The tiny Mediterranean island became the fifth euro zone nation on Monday to seek emergency funding from Europe, with a bailout bill that could potentially amount to more than half the size of its economy.
Cyprus already needs 1.8 billion euros ($2.2 billion) to help recapitalize Popular Bank, its second-largest lender.
Bank of Cyprus followed with a call for aid on Wednesday, saying it would need «temporary capital support» from the state to the tune of about 500 million euros – effectively jacking up the nation’s exposure to its banks to 2.3 billion euros.

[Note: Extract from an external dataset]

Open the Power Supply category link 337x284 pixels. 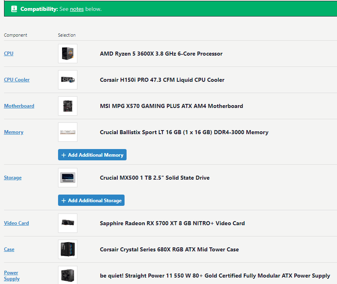coord(11,276)
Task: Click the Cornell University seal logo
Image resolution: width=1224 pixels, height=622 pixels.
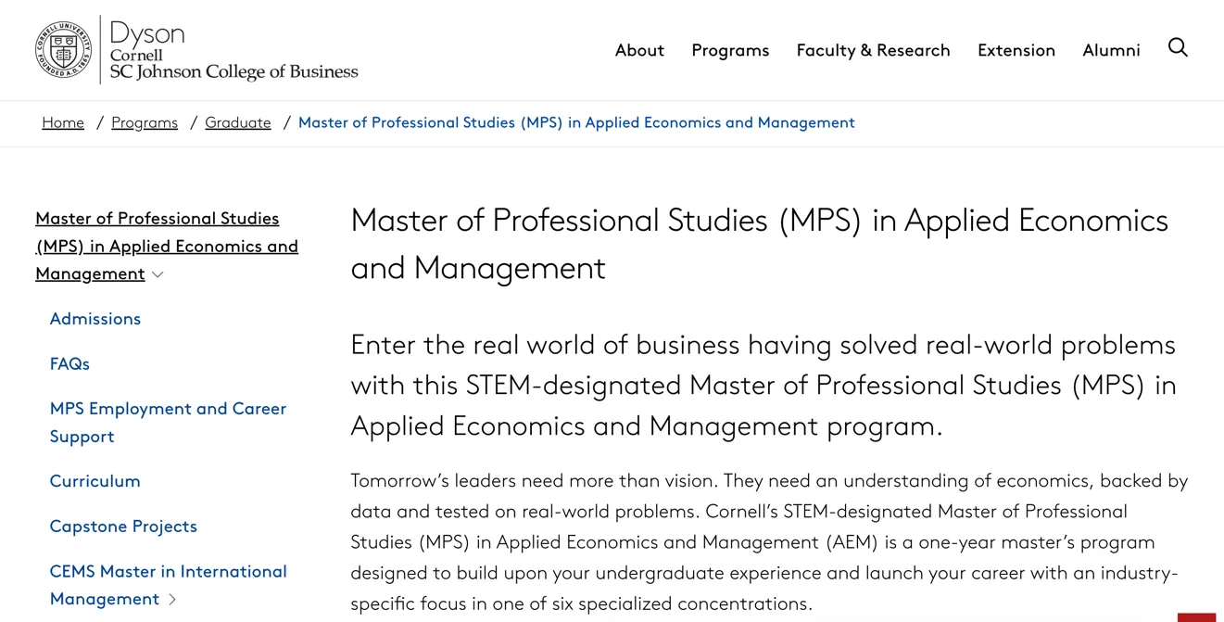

Cyprus banks have been crushed by a writedown on Greek sovereign bonds negotiated in an attempt to make Greece’s debt mountain more sustainable. Bank of Cyprus and Popular recorded record losses in 2011, depleting their regulatory capital.
Combined, a 2.3 billion euro figure is a considerable chunk of Cyprus’s 17.3 billion euro economy, and two euro zone sources on Tuesday put a potential bailout amount at up to 10 billion euros.
The government says no amounts have been discussed. Officials from the ECB, which will carry out an assessment with the European Commission of precisely how much aid Cyprus may require, were due on the island on Monday, two sources said.
It was unclear whether the International Monetary Fund, which already has a team in Cyprus on a previously-scheduled and unrelated mission, would get involved.
Although a 10 billion euro figure would easily be within the firepower of the European Financial Stability Facility (EFSF), it could lead to calls for collateral.
Finland will demand collateral for its share in rescuing Cyprus, if the EFSF is used, Prime Minister Jyrki Katainen said on Wednesday.
“If the non permanent fund is used to aid Cyprus, then yes, Finland will demand collateral,» Katainen told reporters.
“In Finland’s view… over some time span it could prove wise for larger European banks to have a crisis fund, which the banks would gather themselves.”
Cyprus kept markets guessing for weeks as to whether it would seek aid from its EU partners or resort to bilateral lending, an option which remains open and one which would supplement a bailout.
One fear in Nicosia is pressure that its low-tax status could be challenged, and unpopular austerity measures imposed with a general election in eight months.
Cypriot finance minister Vassos Shiarly said any speculation on bailout conditions was premature.
“I believe what we will discuss and conclude on won’t be so painful as some may believe,» he told state radio.